Data sent from Pluto won't arrive at Earth instantaneously. It takes 4.5 hours for the signal to traverse 3 billion miles through the vacuum of space to be received on Earth.
Below is an artist's rendering of New Horizons approaching Pluto and its moons. The dwarf planet at the outer edges of our solar system is still the least well known to us here on Earth. Having lost its status as a full planet not too long ago, Pluto is now likely to present us with spectacular images of its surface and a wealth of knowledge. In a way, going to Pluto is like discovering what an exo-planet looks like. We can't see its surface directly, and, until now, we could only guess what its surface may look like. New Horizons will also be able to discern the presence of subsurface oceans similar to those on icy moons further inside the solar system, volcanic activity like we found on Io, or plumes that vent into space as we see it on Enceladus.
One of the questions mission scientists are eager to answer is whether or not Pluto and its current features are primitive - unchanged since the dawn of our solar system - or the result of activity over time, such us tidal heating or subsurface oceans.
New Horizons' science instruments will also explore Pluto's night side, search for rings, study the atmosphere, look for dust, plasma and hazes, and collect data that will tell us if Pluto has mountains, fault lines, chasms and other geological features.

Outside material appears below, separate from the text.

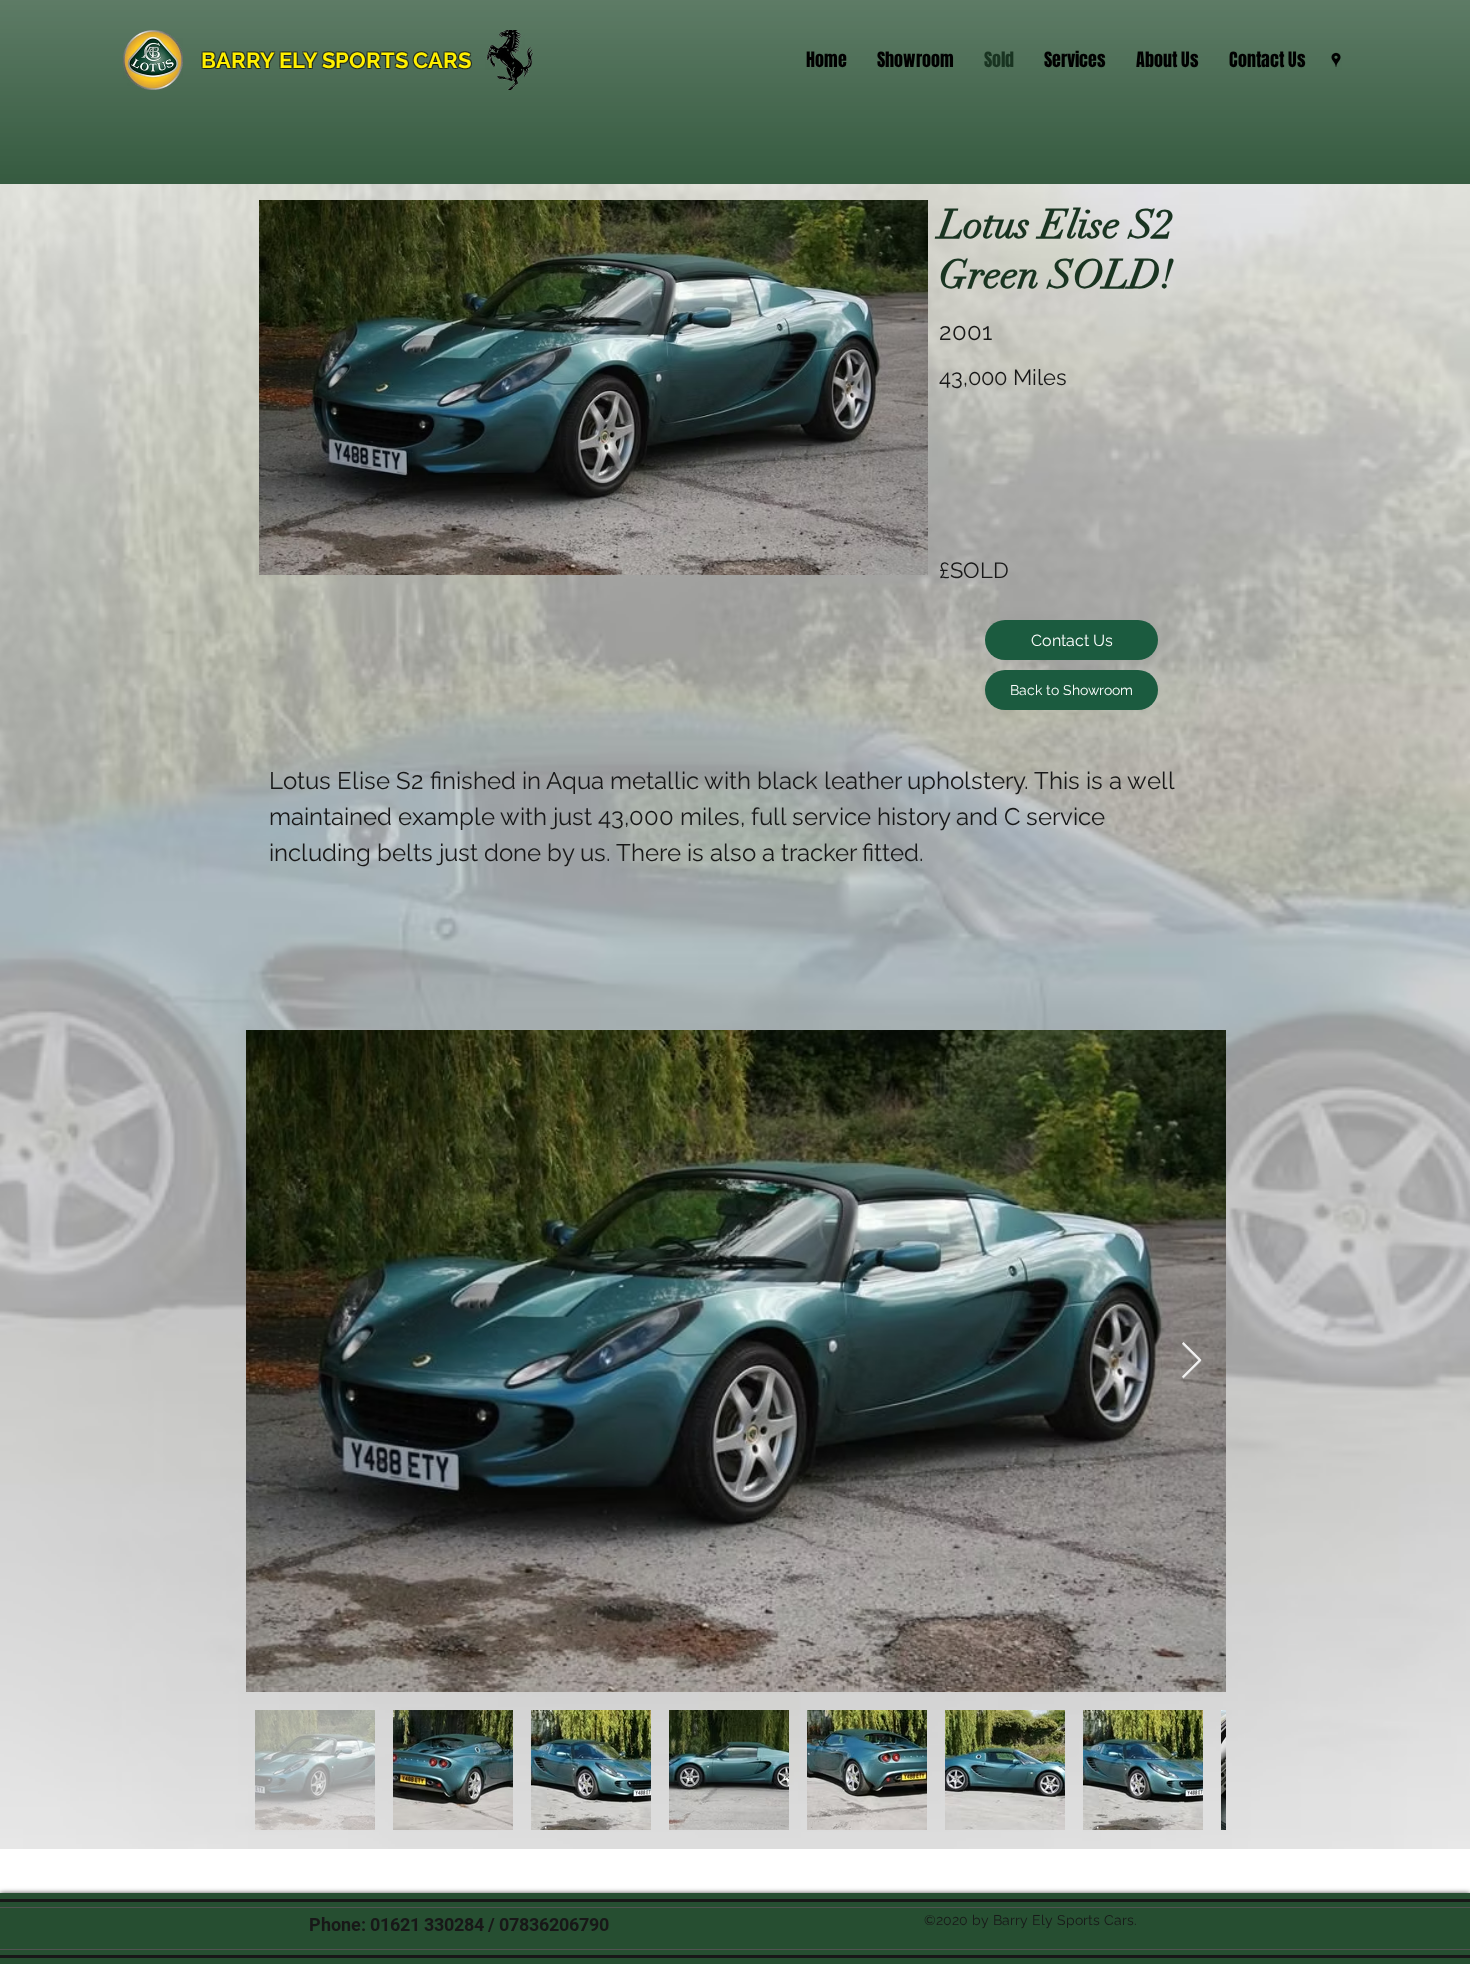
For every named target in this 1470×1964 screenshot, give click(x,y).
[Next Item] (1191, 1361)
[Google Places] (1336, 60)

This is a Hubble telescope image of Pluto and its five moons. Charon is the largest and was discovered in 1978. Two of Pluto's smaller moons, Kerberos and Styx weren't discovered until 2011 and 2012, respectively. This poses a unique challenge for New Horizons scientists: Completing science missions at Pluto and Charon while taking into account two moons that were not known to exist when New Horizons launched in 2006.

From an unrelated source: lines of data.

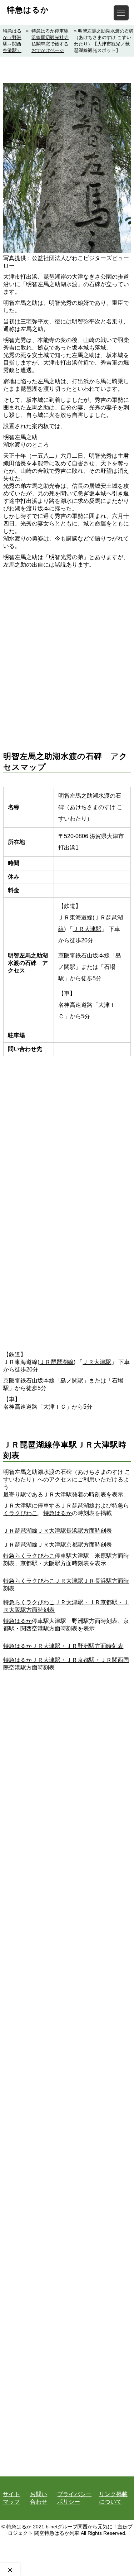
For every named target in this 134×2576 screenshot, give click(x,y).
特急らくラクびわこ (29, 1556)
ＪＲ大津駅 (87, 929)
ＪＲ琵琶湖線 (56, 1362)
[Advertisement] (67, 649)
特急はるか (28, 9)
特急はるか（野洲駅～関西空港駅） (12, 40)
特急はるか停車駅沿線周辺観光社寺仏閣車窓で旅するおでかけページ (50, 40)
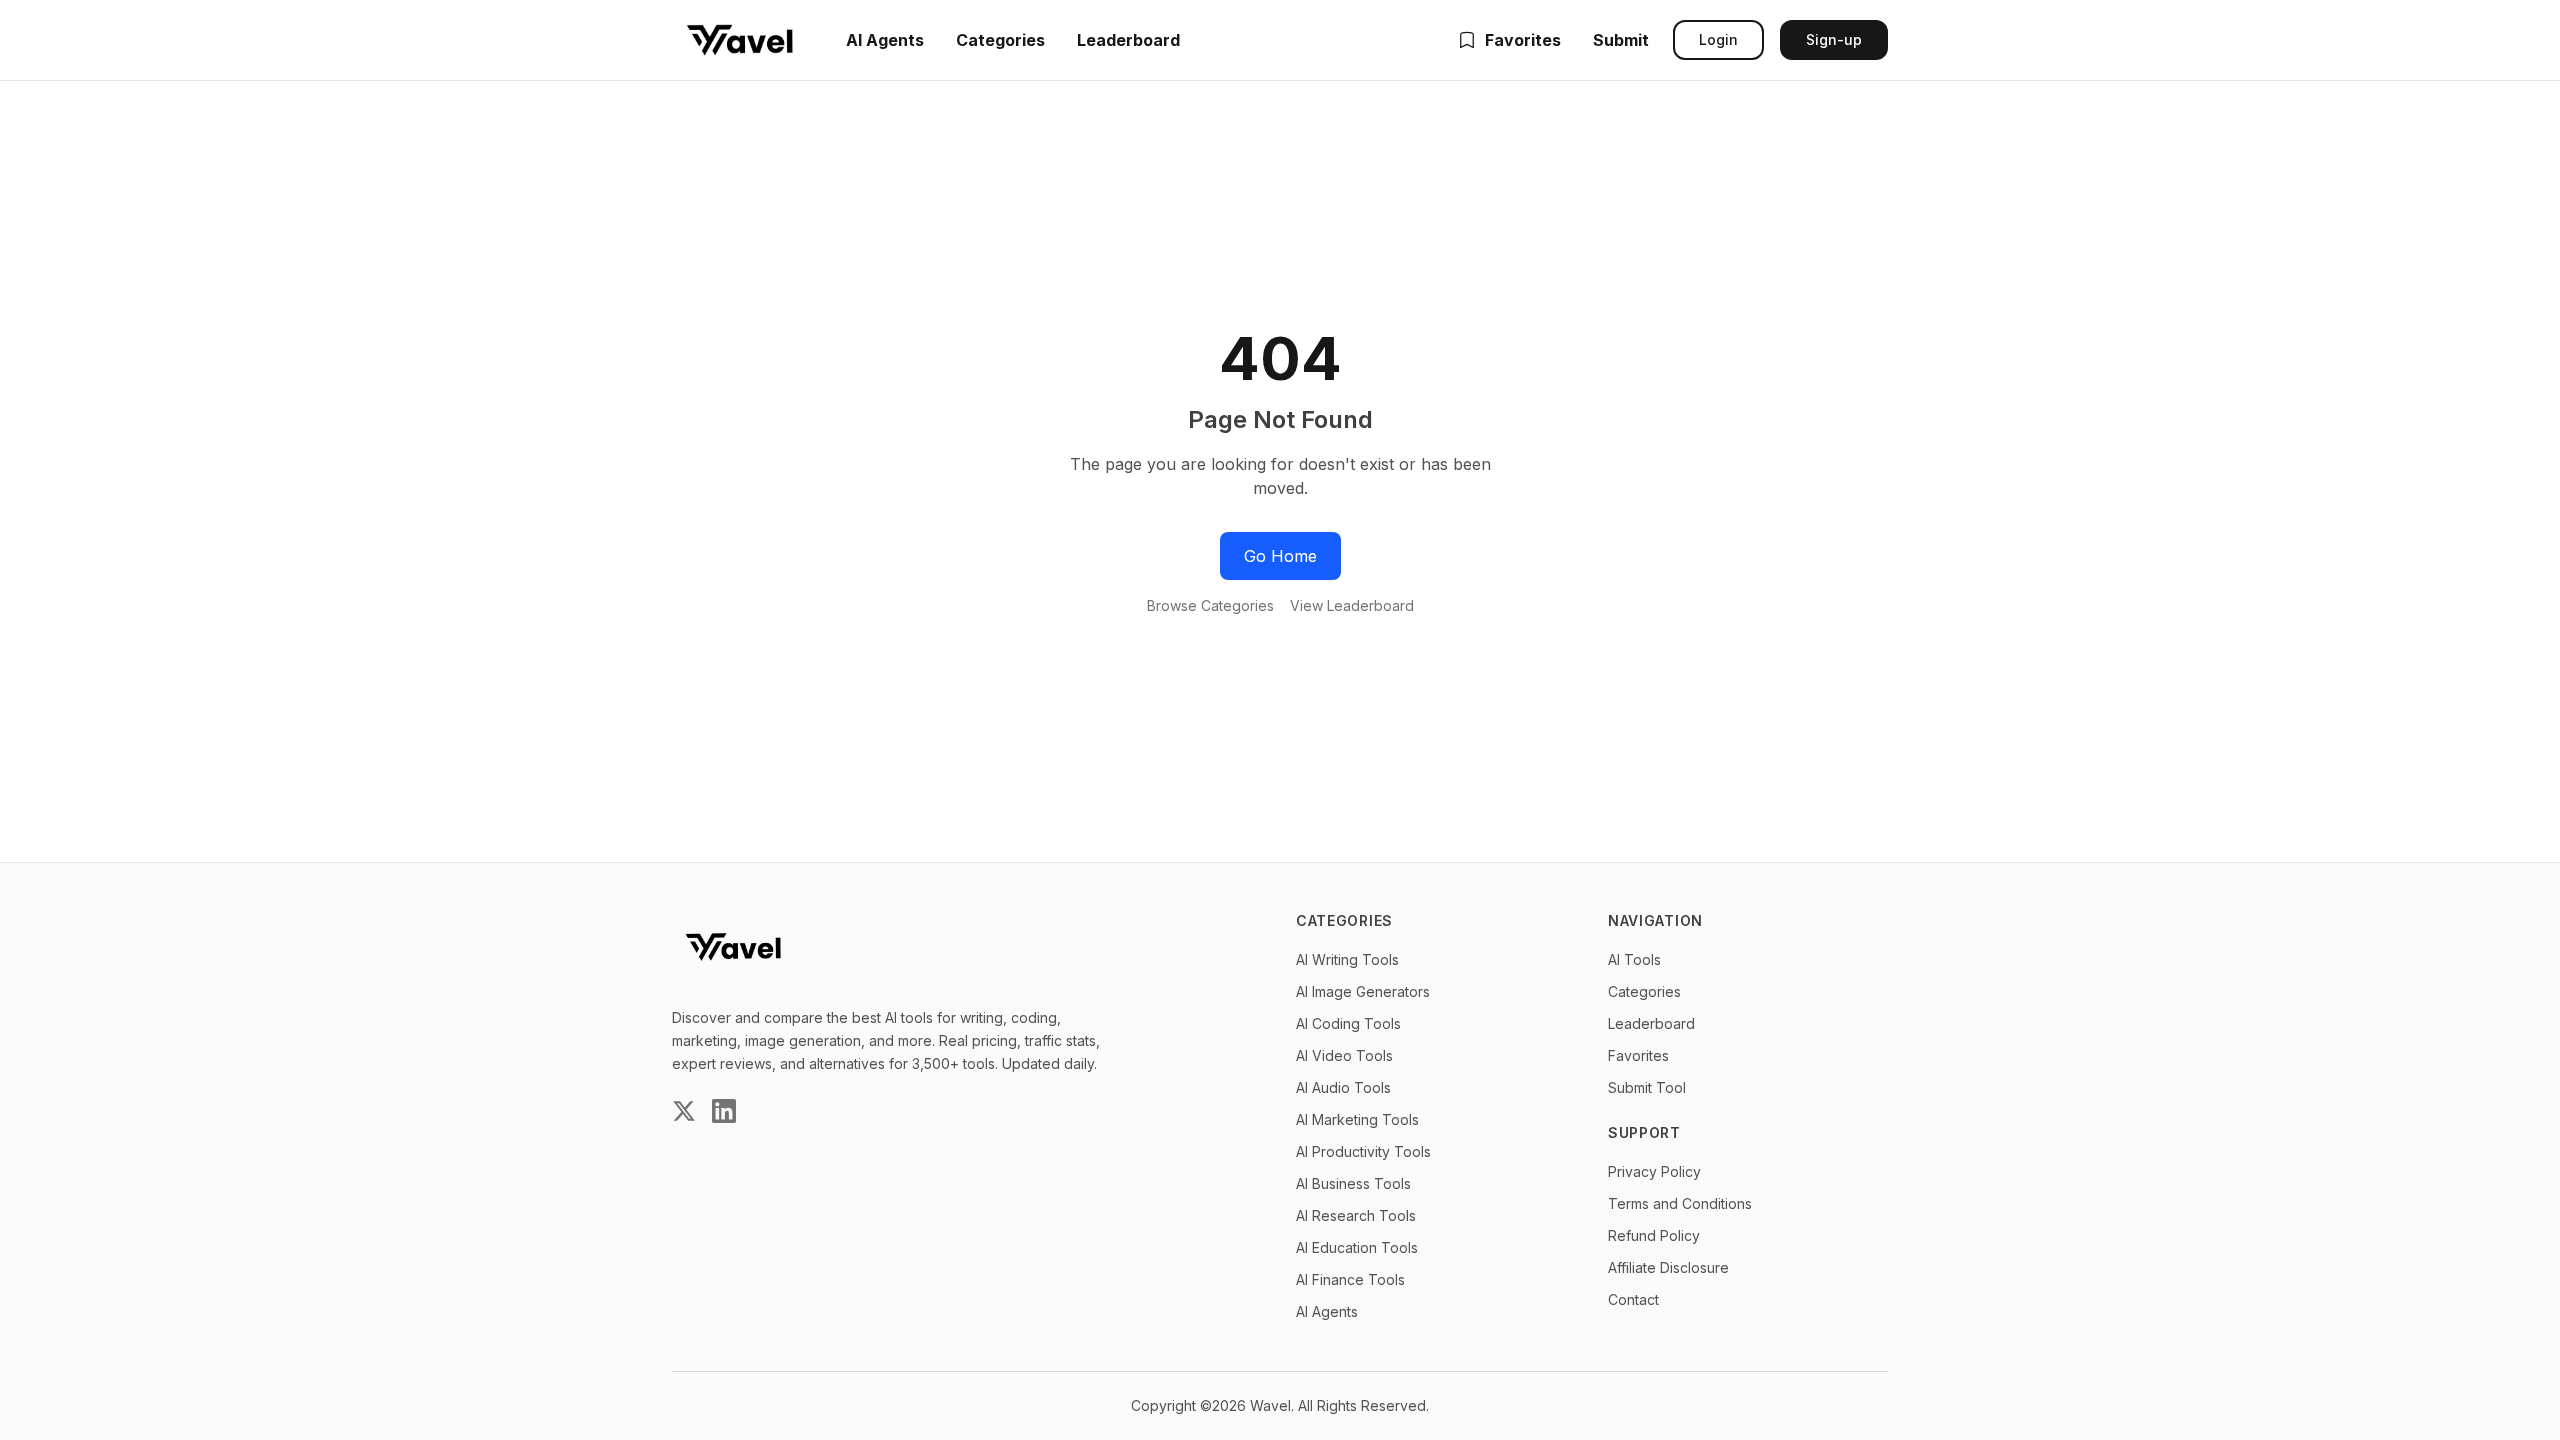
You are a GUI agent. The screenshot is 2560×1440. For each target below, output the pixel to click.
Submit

Below is a Hubble telescope image of Pluto and three of its moons. This is the highest resolution image of Pluto and its moons that we have to date. As New Horizons approaches Pluto in coming months, the spacecraft will start to return images that will be better than this in early May 2015. New Horizons scientists have named this threshold "BTH" - Better Than Hubble. After that point, the craft will return images with increasingly finer resolution until its closest encounter with the dwarf planet in July 2015. At its closest approach, New Horizons' camera will resolve Pluto's surface at about 70-80 m / pixel.